GIVEN EXERCISE:
Retype the lines of the listing below exactly, starting at the line that contains "Click Yes for" and ending at the line that contains "Action: 143,58", with both of those lines included.

DATA FOR PROCESSING:
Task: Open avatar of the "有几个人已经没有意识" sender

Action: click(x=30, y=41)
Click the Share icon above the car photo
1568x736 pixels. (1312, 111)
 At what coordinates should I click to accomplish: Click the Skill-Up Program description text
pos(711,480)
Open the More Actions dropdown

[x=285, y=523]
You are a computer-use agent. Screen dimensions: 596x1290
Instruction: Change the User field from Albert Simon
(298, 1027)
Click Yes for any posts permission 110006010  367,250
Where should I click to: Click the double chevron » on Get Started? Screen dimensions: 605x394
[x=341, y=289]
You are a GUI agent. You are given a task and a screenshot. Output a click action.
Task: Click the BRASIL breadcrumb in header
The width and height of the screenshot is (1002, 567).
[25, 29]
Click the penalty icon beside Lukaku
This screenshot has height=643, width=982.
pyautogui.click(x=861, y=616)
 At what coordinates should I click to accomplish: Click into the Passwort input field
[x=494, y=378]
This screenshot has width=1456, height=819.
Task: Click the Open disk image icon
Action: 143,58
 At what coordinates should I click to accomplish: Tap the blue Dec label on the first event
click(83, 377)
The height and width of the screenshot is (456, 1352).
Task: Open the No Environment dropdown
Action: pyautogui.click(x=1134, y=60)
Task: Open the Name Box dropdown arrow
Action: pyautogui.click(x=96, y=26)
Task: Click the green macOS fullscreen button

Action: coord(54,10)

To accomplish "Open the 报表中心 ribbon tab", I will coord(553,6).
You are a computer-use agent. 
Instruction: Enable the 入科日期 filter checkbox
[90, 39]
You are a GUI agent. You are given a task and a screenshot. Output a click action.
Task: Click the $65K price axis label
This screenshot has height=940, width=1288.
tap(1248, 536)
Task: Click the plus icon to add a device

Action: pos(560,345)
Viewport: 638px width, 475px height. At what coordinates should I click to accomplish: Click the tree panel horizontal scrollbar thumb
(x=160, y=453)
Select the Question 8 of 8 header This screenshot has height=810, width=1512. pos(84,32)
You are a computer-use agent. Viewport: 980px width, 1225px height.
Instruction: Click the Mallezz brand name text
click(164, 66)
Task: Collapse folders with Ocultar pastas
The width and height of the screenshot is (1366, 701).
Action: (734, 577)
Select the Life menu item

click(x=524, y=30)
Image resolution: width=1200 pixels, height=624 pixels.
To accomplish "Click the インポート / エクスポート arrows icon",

ANSWER BELOW:
Click Yes for any posts permission 110006010  367,250
Where should I click to: Click the double chevron » on Get Started? Screen dimensions: 605x394
[x=341, y=289]
You are a GUI agent. You are given a task and a screenshot. Output a click action.
Task: Click the BRASIL breadcrumb in header
The width and height of the screenshot is (1002, 567).
[25, 29]
Click the penalty icon beside Lukaku
This screenshot has height=643, width=982.
pyautogui.click(x=861, y=616)
 At what coordinates should I click to accomplish: Click into the Passwort input field
[x=494, y=378]
This screenshot has width=1456, height=819.
Task: Click the Open disk image icon
Action: 143,58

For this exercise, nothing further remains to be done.